**Task prompt**
The answer must consist of every line below that contains the word "agent".

**Provided records**
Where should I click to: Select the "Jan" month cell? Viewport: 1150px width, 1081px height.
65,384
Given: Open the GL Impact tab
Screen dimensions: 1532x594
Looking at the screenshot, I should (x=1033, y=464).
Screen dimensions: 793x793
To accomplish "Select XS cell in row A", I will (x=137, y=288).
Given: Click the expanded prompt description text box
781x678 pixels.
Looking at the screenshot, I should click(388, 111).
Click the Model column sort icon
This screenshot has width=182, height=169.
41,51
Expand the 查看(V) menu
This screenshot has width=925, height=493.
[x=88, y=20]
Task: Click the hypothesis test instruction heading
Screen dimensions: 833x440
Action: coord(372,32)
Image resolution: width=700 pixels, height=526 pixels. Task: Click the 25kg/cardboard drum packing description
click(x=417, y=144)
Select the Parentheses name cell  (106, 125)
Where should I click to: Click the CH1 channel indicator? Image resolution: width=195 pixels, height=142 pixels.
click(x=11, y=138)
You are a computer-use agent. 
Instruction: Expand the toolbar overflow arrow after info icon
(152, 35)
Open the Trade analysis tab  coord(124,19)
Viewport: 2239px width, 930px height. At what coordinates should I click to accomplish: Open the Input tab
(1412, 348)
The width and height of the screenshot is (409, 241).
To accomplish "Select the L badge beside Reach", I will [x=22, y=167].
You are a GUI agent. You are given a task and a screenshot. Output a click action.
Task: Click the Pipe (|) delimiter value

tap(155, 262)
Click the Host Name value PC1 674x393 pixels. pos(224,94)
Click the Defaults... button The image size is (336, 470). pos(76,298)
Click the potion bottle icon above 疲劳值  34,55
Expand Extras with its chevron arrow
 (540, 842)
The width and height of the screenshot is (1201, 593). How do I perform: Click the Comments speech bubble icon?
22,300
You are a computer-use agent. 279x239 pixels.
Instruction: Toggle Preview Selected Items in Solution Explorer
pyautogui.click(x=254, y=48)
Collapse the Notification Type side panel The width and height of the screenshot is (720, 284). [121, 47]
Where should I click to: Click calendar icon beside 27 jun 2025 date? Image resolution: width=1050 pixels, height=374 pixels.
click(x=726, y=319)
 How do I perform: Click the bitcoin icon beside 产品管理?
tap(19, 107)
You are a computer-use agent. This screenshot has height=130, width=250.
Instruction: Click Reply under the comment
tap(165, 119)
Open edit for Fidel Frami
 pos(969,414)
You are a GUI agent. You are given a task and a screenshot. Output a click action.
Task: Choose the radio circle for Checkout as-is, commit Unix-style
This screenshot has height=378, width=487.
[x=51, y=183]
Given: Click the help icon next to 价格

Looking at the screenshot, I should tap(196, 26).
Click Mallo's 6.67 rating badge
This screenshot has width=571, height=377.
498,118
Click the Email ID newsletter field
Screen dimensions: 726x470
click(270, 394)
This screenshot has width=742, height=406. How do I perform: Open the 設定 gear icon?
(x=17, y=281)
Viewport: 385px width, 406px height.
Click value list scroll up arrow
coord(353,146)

**Solution below**
You are a computer-use agent. 
You are a GUI agent. You are given a task and a screenshot. Output a click action.
You are a computer-use agent. 279x239 pixels.
You are a computer-use agent. This screenshot has height=130, width=250.
You are a GUI agent. You are given a task and a screenshot. Output a click action.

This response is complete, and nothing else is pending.